* _Given data_
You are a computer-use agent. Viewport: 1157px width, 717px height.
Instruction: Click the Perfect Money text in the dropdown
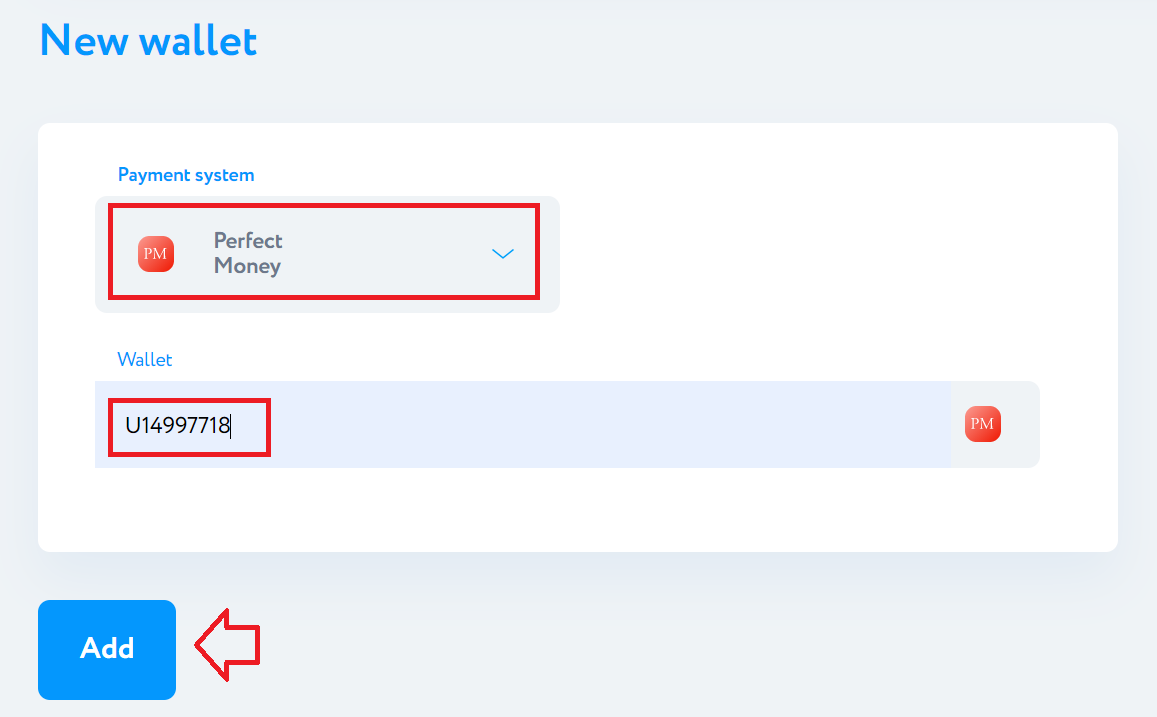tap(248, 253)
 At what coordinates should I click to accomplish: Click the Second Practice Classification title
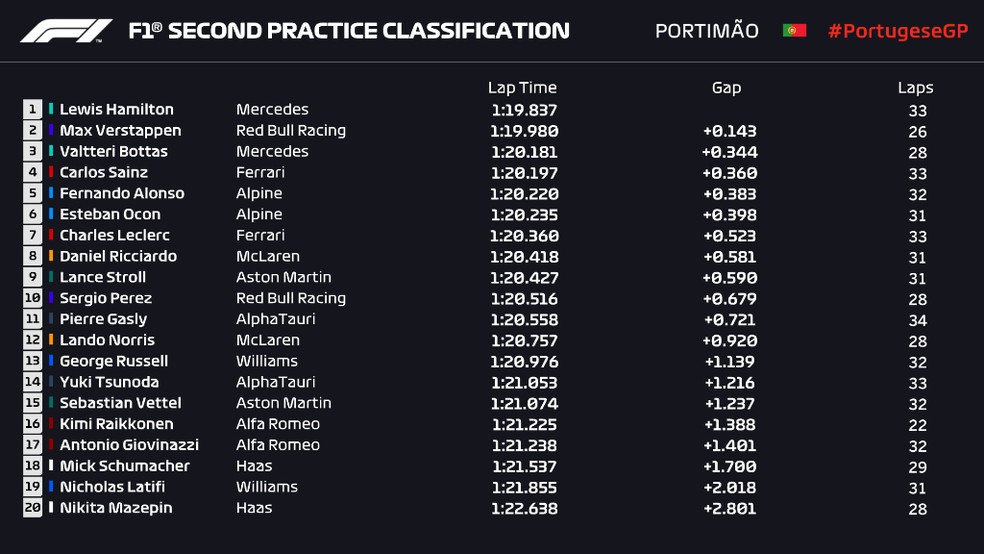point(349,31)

* * *

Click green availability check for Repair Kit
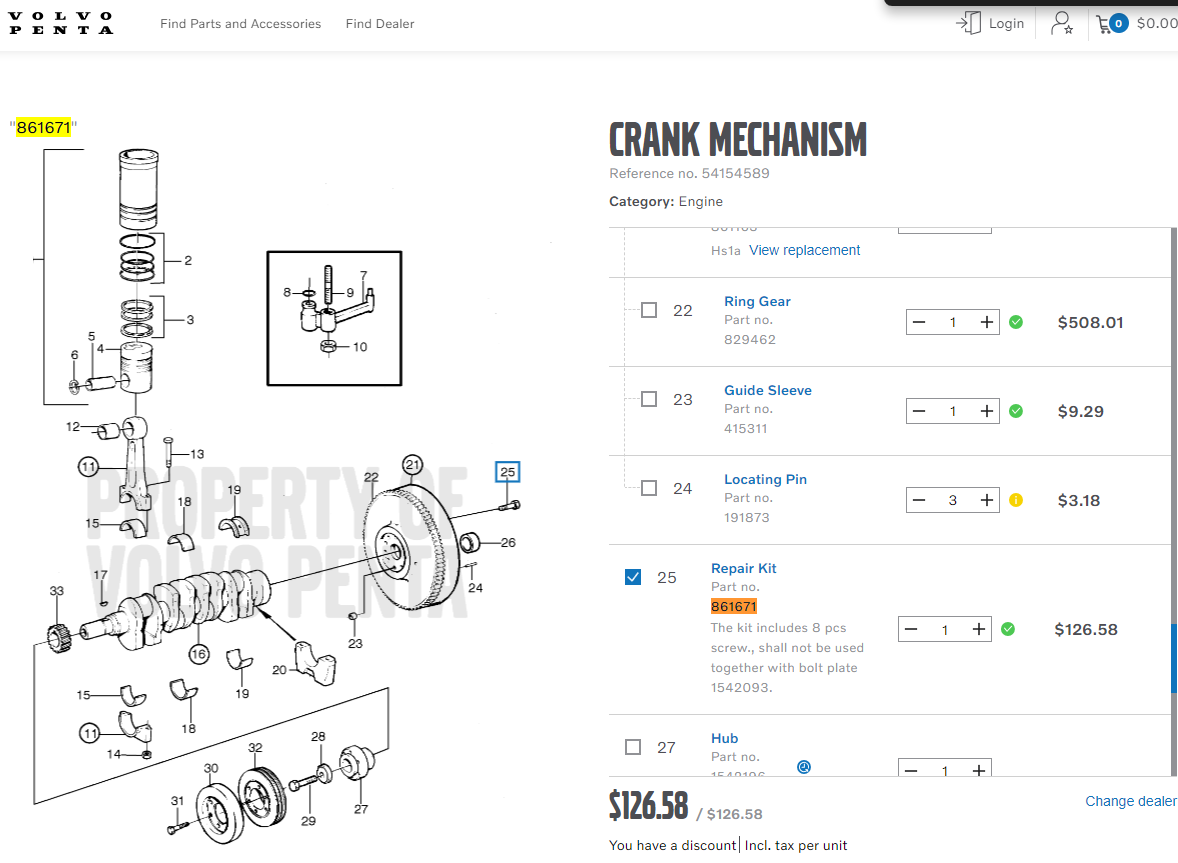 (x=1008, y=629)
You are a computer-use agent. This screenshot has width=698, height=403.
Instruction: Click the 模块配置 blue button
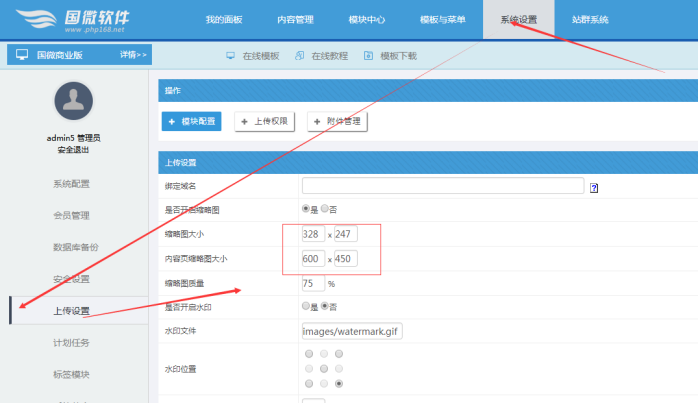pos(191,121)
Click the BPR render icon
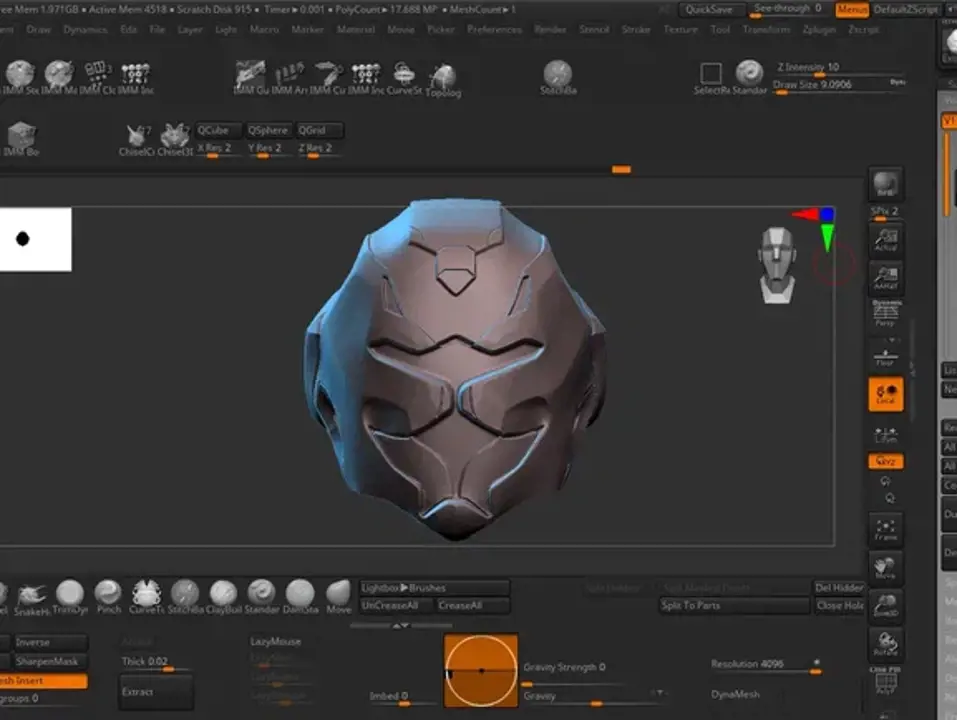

* _Exercise_
Go to the line above that has "Click green availability check for Repair Kit" and copy exactly from there down to the line that has "Click the BPR render icon", both included. Leave the pictures out.

* _Expected answer_
Click green availability check for Repair Kit
 (x=1008, y=629)
You are a computer-use agent. This screenshot has width=698, height=403.
Instruction: Click the 模块配置 blue button
pos(191,121)
Click the BPR render icon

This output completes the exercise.